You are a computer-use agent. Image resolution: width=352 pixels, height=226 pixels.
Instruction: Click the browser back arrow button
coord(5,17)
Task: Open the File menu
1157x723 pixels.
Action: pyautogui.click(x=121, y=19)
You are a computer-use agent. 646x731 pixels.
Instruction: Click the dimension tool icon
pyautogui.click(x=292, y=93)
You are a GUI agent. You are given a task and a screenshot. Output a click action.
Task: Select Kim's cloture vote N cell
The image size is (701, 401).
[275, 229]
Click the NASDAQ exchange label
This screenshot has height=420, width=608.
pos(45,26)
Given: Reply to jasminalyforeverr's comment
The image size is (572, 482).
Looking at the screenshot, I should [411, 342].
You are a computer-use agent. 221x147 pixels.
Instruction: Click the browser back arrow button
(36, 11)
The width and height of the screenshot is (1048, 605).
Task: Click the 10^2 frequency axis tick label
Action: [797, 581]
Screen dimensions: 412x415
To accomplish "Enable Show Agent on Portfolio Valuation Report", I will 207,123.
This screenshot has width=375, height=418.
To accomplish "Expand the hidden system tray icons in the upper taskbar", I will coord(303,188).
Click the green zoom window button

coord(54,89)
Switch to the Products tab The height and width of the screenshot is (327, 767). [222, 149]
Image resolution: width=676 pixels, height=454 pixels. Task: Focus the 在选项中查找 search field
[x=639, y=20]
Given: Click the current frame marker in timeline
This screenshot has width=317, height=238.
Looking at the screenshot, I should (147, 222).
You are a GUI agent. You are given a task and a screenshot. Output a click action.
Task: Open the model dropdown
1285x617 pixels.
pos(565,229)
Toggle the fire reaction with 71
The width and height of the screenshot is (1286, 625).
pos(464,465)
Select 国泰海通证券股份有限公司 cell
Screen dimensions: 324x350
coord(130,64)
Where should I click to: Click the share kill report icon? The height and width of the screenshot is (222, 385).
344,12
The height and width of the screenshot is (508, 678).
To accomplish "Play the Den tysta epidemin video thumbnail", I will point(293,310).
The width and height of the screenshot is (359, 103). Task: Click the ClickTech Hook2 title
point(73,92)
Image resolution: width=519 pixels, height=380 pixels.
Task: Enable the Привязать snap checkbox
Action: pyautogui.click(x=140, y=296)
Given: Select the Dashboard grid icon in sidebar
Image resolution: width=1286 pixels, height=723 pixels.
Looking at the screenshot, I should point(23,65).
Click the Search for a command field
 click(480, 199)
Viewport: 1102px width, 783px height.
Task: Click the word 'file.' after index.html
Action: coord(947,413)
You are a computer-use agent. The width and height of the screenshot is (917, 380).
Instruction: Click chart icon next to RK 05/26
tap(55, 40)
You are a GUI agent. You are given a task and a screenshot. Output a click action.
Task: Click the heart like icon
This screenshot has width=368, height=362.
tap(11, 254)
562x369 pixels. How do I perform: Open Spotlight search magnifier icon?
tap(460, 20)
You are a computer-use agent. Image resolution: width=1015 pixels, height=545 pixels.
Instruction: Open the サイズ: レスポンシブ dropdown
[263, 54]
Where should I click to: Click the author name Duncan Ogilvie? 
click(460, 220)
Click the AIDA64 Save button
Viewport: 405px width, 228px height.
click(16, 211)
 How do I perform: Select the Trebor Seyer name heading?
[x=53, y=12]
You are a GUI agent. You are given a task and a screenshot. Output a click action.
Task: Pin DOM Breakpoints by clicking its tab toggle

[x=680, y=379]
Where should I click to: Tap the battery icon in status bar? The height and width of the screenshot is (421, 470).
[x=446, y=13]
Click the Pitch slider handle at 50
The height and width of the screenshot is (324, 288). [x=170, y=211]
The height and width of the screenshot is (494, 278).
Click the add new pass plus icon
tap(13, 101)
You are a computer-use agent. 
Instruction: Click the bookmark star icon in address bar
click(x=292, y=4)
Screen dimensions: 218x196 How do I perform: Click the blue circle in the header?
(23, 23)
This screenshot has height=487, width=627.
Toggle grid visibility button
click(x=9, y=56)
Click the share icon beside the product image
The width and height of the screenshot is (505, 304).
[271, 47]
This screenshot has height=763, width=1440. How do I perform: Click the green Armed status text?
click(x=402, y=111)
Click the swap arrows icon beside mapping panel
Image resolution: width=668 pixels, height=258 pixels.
____
*EXERCISE GOAL*. Show the lines above that include "will".

*ANSWER SPACE*.
To accomplish "Enable Show Agent on Portfolio Valuation Report", I will 207,123.
To accomplish "Expand the hidden system tray icons in the upper taskbar", I will coord(303,188).
To accomplish "Play the Den tysta epidemin video thumbnail", I will point(293,310).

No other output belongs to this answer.